2.City of Immigrants

This chapter takes a closer look at the immigrant city of Tianmai, and considers how the modern, cosmopolitan urban paradise that Tianmai's elites were trying to build included some and excluded others. In particular, the chapter examines the relationship – or lack thereof – between Tianmai's public health professionals and the city's enormous "floating population" of rural-to-urban migrants. The author shows how her interlocutors – former migrants themselves – refused to engage with migrant individuals, and actively maintained personal, moral, and professional boundaries between themselves and the floating population. This effectively divulged public health professionals of responsibility for the majority of the people who lived in their city and established them as "biological non-citizens" who had to be governed but could not be served. In doing this public health professionals worked to serve a civilized immigrant common of modern urban subjects that did not include the floating population.

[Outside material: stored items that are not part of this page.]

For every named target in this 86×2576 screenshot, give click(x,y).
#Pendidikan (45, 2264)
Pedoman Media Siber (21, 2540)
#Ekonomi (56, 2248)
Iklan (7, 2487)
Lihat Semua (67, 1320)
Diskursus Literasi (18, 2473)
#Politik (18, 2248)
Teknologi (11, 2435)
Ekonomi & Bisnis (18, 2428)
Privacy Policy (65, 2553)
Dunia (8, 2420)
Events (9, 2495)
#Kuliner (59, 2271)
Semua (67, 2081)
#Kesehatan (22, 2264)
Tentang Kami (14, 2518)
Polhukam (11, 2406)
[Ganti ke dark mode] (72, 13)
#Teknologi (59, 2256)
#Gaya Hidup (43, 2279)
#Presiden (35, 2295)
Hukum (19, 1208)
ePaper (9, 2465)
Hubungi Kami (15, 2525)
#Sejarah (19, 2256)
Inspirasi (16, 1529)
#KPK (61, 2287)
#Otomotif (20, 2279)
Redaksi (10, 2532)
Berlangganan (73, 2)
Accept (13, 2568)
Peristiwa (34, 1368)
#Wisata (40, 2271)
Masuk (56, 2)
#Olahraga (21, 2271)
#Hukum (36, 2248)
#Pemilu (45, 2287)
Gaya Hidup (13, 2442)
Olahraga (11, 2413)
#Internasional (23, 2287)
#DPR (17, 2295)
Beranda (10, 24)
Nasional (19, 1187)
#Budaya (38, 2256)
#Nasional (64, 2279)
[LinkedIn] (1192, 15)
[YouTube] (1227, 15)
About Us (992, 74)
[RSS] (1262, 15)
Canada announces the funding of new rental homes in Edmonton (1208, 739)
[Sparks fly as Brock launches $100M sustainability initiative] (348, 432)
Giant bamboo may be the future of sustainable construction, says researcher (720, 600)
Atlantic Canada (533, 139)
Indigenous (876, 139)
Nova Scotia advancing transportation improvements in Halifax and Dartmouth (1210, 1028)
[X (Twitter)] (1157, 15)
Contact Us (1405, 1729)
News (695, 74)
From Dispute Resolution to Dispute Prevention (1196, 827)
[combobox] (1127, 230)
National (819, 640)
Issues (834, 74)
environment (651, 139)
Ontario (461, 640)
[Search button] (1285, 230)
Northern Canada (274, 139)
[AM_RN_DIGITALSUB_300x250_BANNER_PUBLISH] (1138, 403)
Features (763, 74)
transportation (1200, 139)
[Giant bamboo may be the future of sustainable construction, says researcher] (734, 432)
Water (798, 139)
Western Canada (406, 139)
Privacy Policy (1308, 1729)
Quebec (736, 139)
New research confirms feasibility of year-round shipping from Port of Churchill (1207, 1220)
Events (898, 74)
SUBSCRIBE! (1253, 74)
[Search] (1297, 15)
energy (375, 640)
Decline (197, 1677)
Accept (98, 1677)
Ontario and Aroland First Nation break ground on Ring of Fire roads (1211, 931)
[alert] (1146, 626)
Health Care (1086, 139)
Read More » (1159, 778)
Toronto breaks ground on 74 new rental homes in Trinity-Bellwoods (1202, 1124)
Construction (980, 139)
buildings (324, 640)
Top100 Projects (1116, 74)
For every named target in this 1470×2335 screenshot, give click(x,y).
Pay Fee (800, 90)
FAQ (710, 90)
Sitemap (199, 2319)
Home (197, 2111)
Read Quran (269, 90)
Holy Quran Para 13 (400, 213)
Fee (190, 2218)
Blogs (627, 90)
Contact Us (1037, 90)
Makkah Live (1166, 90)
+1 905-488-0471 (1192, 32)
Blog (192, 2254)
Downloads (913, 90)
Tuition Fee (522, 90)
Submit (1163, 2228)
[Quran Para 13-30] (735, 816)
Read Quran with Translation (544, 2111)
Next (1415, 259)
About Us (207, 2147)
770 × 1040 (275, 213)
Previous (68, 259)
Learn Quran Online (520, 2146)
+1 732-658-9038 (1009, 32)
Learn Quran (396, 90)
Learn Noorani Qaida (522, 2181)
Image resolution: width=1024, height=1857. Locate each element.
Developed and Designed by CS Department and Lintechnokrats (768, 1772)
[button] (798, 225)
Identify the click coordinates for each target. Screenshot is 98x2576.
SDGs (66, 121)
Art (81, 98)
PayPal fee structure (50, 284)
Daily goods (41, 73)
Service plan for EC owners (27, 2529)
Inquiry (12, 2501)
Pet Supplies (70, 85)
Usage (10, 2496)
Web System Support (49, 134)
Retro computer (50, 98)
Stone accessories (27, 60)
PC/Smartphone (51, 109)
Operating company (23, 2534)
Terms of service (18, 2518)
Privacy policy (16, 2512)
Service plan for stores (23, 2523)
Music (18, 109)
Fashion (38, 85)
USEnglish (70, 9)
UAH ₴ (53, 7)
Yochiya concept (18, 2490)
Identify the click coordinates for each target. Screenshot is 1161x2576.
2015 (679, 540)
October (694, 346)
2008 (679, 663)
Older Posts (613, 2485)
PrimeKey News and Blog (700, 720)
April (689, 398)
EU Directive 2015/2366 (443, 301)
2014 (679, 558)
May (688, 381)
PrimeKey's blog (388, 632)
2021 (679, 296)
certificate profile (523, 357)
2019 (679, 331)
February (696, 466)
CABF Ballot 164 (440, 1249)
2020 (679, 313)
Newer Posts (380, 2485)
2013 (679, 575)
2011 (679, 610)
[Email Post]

3.Relationships, Trust, and Truths

This chapter illustrates how the power to implement any given public health initiative in China was located within the webs of guanxi, or personal relationships, that public health professionals spun anew at the beginning of each project. Drawing on rich ethnographic description, the chapter takes the reader into the banqueting and other entertainment rituals that public health professionals engaged in almost daily in order to create and maintain these networks of reciprocal obligation and personalistic trust. The author then examines how a group of young, highly educated post-SARS reformers attempted to rid the public health system of guanxi, which they regarded as anti-scientific and akin to corruption. These reformers hoped to build a more transparent and reliable system of disease reporting and governance by establishing a professional common grounded in professionalized trust.

4.Scientific Imaginaries

This chapter critically examines public health research and science in Tianmai. The author explores the efforts of Chinese public health professionals to advance their careers through scientific research, and discusses how in the wake of SARS, Chinese public health institutions dramatically increased their investments in scientific research – rendering publishable research a major focus of local public health work. Newly hired young people labored to produce the "quality" and "true" data that they associated with good science. They hoped that doing so would give them a chance to "develop themselves" as members of transnational scientific common, and to escape a local moral world that they felt was dominated by mimicry, deception, and instability. The chapter suggests that their approach to research provides a mirror through which public health researchers in other contexts could critically examine their own ethical practices, raising new questions about global research ethics.

5.Pandemic Betrayals

This chapter provides an ethnographically rich eyewitness account of Tianmai's response to the 2009 H1N1 influenza pandemic, describing how public health professionals in Tianmai drew upon the lessons of SARS to mount what they thought would be an internationally lauded response to H1N1. In attempting to prove their pandemic preparedness capabilities and ensure a place among the global scientific elite, however, Tianmai's public health professionals instead found that their full admittance into a global health common and a global common remained elusive. The chapter discusses the professionals' difficulties in escaping their perceived status as a source, rather than a victim, of dangerous viruses; their use of disease control tactics that were portrayed abroad as excessive and unsophisticated; and their disappointment with the failure of their leaders and guanxi partners to act in the professional fashion that they had been trying to promote since SARS.

6.Conclusion

The concluding chapter returns to the broader question of what professional responsibility can or should mean in public health and beyond, and asks how public health professionals in China could work to reconcile the "common" with the "population," and population needs with individual needs. The author uses the case of HIV/AIDS to examine the ways in which some public health professionals in Tianmai were experimenting with alternative interpretations of public health that broadened the boundaries of the common to allow in otherwise maligned groups, including rural migrants, gay men, and sex workers. The book ends by considering the implications of this ethnography for the study of public health – both local and global – more broadly.